Saila’s lids dragged downwards and each breath she exhaled seemed to come with a yawn, but she smiled and shook her head. “I’m fine. I’ll prepare dinner instead.” She fled the room before the tears could fall, rushing from the small house and into the yard where chickens scratched at the dusty earth alongside Misty and Shadow.
Instead of their usual gleeful barks, sombre silence greeted Saila as she stepped towards them. They pushed their damp noses in her palms and licked her face when she bent to kiss each on the end of their delicate snouts. “Come.” She patted her legs and the dogs followed.
Beyond the land belonging to the house fields of deep green grass stretched away in every direction. Grazing the land with delicate nips of their sharp teeth, two horses shared the field with four sheep, a cow and a mule with a crooked left ear.
Saila ignored them all aiming instead for the tall oak tree in the centre of the field. Taller than the house she shared with her mother, the tree had branches protruding from the trunk in almost radial spokes. The patterned continued right to the top and make the tree both pleasurably scalable in Iliah’s youth. When she reached it and stroked the bark, her fingers picked out the scratches put there five years ago.
She couldn’t read, but she trusted Jamie when he told her that he’d put her name there alongside his. The heart she recognised, a five pronged shape surrounding the other indents she assumed made their names.
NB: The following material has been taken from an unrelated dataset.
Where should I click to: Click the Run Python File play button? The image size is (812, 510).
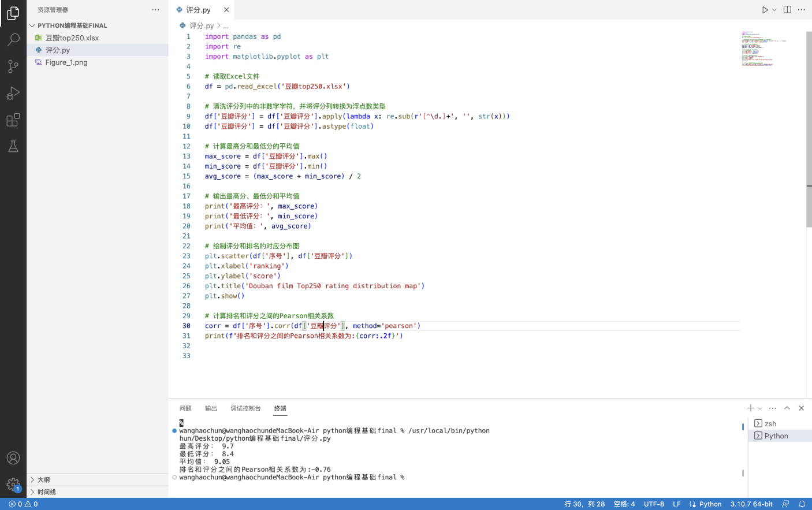(765, 10)
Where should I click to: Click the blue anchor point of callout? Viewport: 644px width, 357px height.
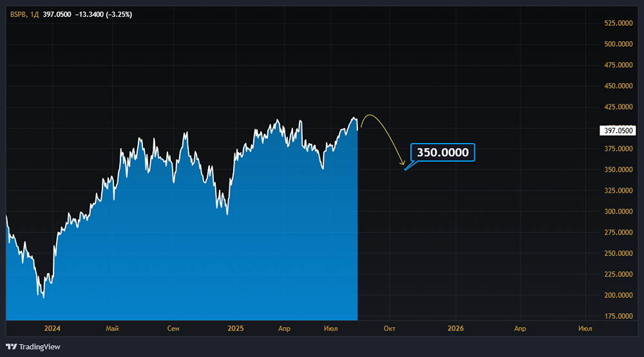tap(405, 169)
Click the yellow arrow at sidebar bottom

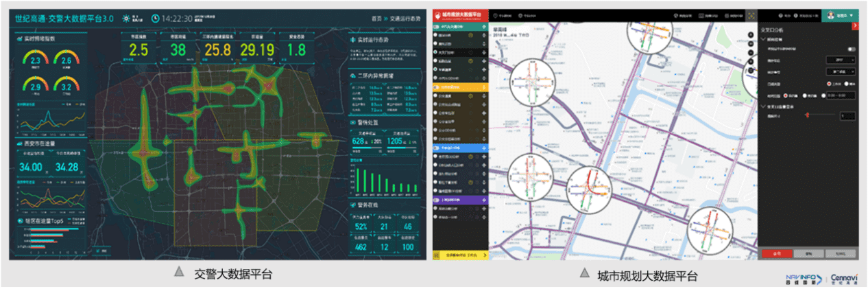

Shadow immediately started digging at the root of the tree, as though sensing her ultimate goal. She let him and even stepped aside to let Misty joined him, ducking to avoid the clods of dirt thrown up by their paws. After a minute the dogs lowered their hands and pulled at the hessian sack buried within, drawing it free with a shake.
“Thanks,” she whispered.
Both dogs whined.
“I know. But if it can help Mamma . . .”
Saila opened the sack and shook the leatherbound book onto the grass. As ever the sight of a real book fascinated her. Too poor to afford any of her own, and unable to read them anyway, she regarded the portable homes of the written word items of magic and wonder. She touched it, tracing the pattern etched on to the front; a horse, midstride with a fluttering mane and a single horn protruding from its forehead.
Just like she had every day for the past week, she pulled the book into her lap and leafed through the pages. Blank. Every single one. And, like every day for the past week, she mulled on what it meant.
Everybody knew that unicorns were magical creatures. Appearing only in times of direst need, to those most deserving. It made no sense then, that this book, with its blank, creamy pages, once belonged to an old peddar selling iron pots and pans in the market.
Shadow growled at the book.
Saila clutched it tighter to her chest. “I didn’t mean to. It was a mistake. His bag looked just like mine.”
Reproach shimmered in the canine’s eyes. Perhaps he didn’t believe her either.
No matter how often she told herself it was a mistake, there had been plenty of time to return the book. The man lingered in the village for four days before leaving, mending cook-ware, telling stories and drinking himself into a stinking stupor in the local tavern.
Saila knew full well that she should have returned the bag the moment she realised the mistake. At the very least her mother needed the sweet herbs and pulses purchased with their last few copper pieces.
And that’s what I have so far! It has potential, even if it starts in the wrong place and takes a bit too long to get going. But isn’t that always the way with a new project? You ‘write yourself into it’.
So this is my opening, later at some point, I’ll post the rest. Then I’ll clean it up and decide what to do with it.